**Problem description**
Please rewrite all of the material, replacing "coordinate pair" with "pair of coordinates" and leaving everything else as it is.
┏━━
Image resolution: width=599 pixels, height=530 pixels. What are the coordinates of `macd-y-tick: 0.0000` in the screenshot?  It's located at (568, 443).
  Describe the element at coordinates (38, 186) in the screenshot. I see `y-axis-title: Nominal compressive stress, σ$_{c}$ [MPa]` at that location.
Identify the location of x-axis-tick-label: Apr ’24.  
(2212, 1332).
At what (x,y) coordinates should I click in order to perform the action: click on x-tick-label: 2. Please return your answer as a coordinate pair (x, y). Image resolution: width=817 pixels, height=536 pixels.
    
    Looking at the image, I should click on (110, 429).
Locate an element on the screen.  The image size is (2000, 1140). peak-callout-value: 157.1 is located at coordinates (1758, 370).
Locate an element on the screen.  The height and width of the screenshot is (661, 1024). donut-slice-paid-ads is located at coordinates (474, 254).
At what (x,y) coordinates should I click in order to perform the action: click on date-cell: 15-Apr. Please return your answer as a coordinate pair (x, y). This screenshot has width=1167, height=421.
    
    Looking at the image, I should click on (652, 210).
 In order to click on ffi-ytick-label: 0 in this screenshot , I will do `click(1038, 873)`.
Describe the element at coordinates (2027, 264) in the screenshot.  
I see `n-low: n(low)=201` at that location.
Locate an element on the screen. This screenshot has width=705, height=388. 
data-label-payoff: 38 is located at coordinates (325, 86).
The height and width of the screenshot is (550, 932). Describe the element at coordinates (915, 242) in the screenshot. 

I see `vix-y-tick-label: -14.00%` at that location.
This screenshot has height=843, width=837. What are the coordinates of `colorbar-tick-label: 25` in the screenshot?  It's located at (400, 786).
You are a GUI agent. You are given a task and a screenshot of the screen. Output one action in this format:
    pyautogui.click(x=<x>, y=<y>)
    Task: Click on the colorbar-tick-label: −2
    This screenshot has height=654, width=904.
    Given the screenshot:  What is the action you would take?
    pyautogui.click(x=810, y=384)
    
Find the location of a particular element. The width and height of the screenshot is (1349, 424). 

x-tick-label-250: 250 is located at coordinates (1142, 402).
┗━━
**Answer space**
Image resolution: width=599 pixels, height=530 pixels. What are the coordinates of `macd-y-tick: 0.0000` in the screenshot?  It's located at (568, 443).
  Describe the element at coordinates (38, 186) in the screenshot. I see `y-axis-title: Nominal compressive stress, σ$_{c}$ [MPa]` at that location.
Identify the location of x-axis-tick-label: Apr ’24.  
(2212, 1332).
At what (x,y) coordinates should I click in order to perform the action: click on x-tick-label: 2. Please return your answer as a pair of coordinates (x, y). Image resolution: width=817 pixels, height=536 pixels.
    
    Looking at the image, I should click on (110, 429).
Locate an element on the screen.  The image size is (2000, 1140). peak-callout-value: 157.1 is located at coordinates (1758, 370).
Locate an element on the screen.  The height and width of the screenshot is (661, 1024). donut-slice-paid-ads is located at coordinates (474, 254).
At what (x,y) coordinates should I click in order to perform the action: click on date-cell: 15-Apr. Please return your answer as a pair of coordinates (x, y). This screenshot has width=1167, height=421.
    
    Looking at the image, I should click on (652, 210).
 In order to click on ffi-ytick-label: 0 in this screenshot , I will do `click(1038, 873)`.
Describe the element at coordinates (2027, 264) in the screenshot.  
I see `n-low: n(low)=201` at that location.
Locate an element on the screen. This screenshot has width=705, height=388. 
data-label-payoff: 38 is located at coordinates (325, 86).
The height and width of the screenshot is (550, 932). Describe the element at coordinates (915, 242) in the screenshot. 

I see `vix-y-tick-label: -14.00%` at that location.
This screenshot has height=843, width=837. What are the coordinates of `colorbar-tick-label: 25` in the screenshot?  It's located at (400, 786).
You are a GUI agent. You are given a task and a screenshot of the screen. Output one action in this format:
    pyautogui.click(x=<x>, y=<y>)
    Task: Click on the colorbar-tick-label: −2
    This screenshot has height=654, width=904.
    Given the screenshot:  What is the action you would take?
    pyautogui.click(x=810, y=384)
    
Find the location of a particular element. The width and height of the screenshot is (1349, 424). 

x-tick-label-250: 250 is located at coordinates (1142, 402).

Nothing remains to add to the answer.